We were talking about a queer canon and queerness having to make its own history and you just mentioned “ACT-UP pink” and what I would call “Jarman blue.” I can’t help but sense that a queer canon now is already forming and it’s produced a kind of ossified melancholia. I was studying the 1995 Félix González-Torres exhibition at the Guggenheim, and he has become a sort of saintly figure. His work is almost always talked about in terms of reverence, mourning, and emotionalism. I’m thinking of your 2001-2007 series on David Wojnarowicz, who has assumed the dimensions of a tragic hero.

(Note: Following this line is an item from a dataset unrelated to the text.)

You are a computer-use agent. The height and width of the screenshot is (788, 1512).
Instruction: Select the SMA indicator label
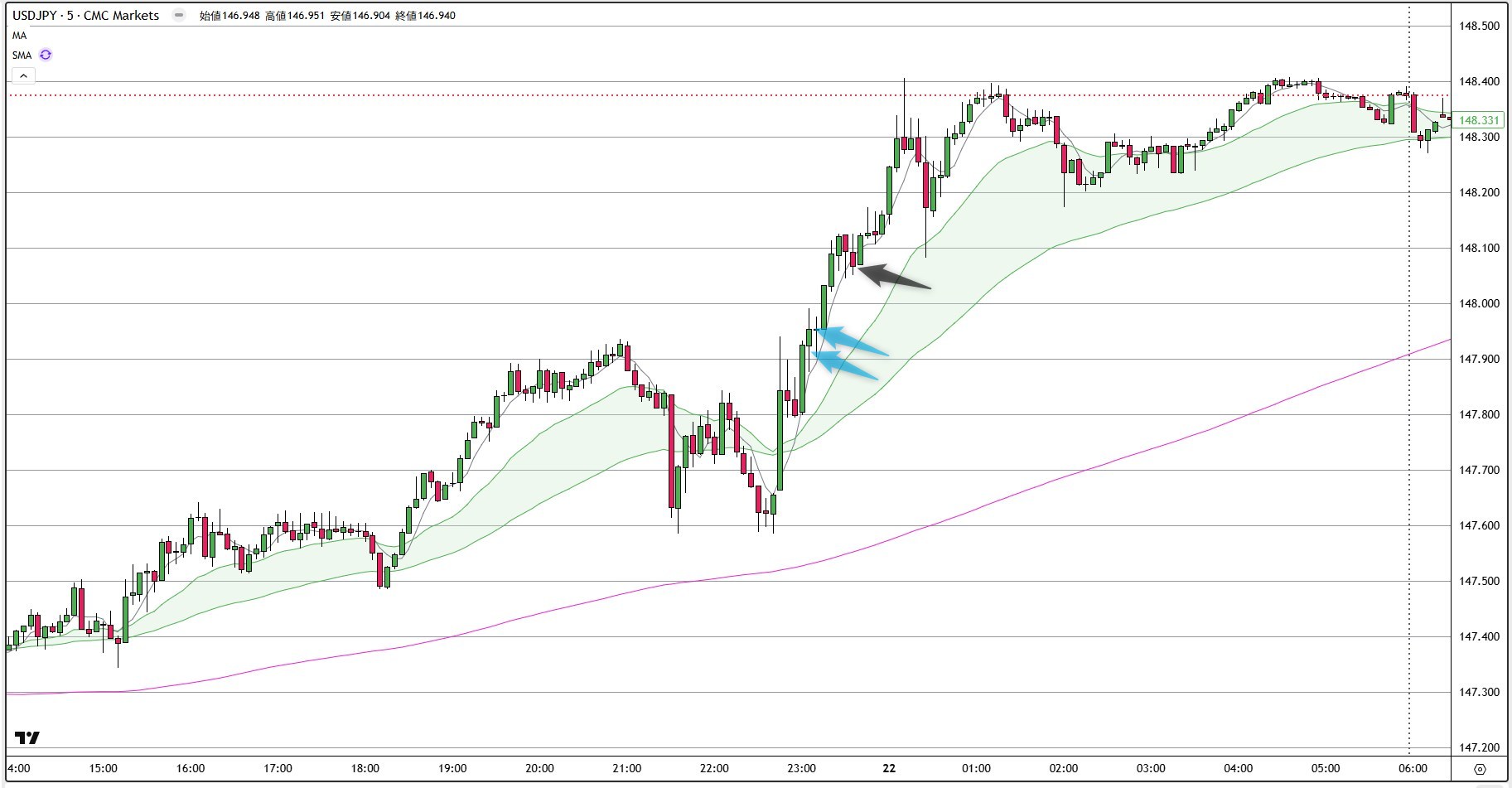tap(22, 56)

How important is amnesia, then? Is there a way to memorialize political history and inequity without fetishizing its emotional patterns? You have that quote, going back to the butt plug, in a 2004 LTTR essay called “Anus Rhymes with Famous”: “Reaching for the relationship between mastery and conflict, articulation and memory, exhaustion and identification. I want us to work – work the conflict between what is written and what is remembered. time and history. I write, want us to write to remember. tightly binding articulation to memory. practising, evaluating, repeating …”
I like that question of being allowed to forget. I think that’s the recess of the wave, or “beyond the will to measure”; “What is time if not activism?” I think that there’s an energetic compulsion to generate and redefine. I think that is happening and should be celebrated in the things that we do. I think that you’re right: now is this crossover moment. The distance to the AIDS crisis has become enough for another kind of reflection in the last few years and that might interconnect and be part of what you’re seeing as an emergence of the canon. [This is also happening] for the feminist art movement. Both of those things are on different timelines, yes, but in terms of the reflective distance, they both seem to be pointing to those things being canonized. What we always know – which is why I think those of us that identify identify – is that those boundaries are policed and need to be exploded. That’s why I’m interested in the things that have been unseen in their own time.
It’s funny that you mention Wojnarowicz because he appears that way now, but in his living days, his experience was something else entirely. And then we have Judy Chicago – that’s the question of representation, how people get pulled out of groups and become icons. I went to graduate school as a student of Mary Kelly and doing LTTR got that other generation of women to call us, sometimes, and be like, “What’s up?” We got to meet people and have conversations and I was looking at their generation and seeing how people have different coping mechanisms with where they’ve landed in histories, museums, and in critical conversation. The only reason that I do what I do now and let myself do what I do, is having grown up inside of LTTR.
I used to have what I called a “use-value issue.” I used to think that I had to be useful and work for the UN or something, instead of making butt-plug photograms. But being in LTTR and working collectively for so many years gave me a context that I think was productive enough for me to release the idea of usefulness.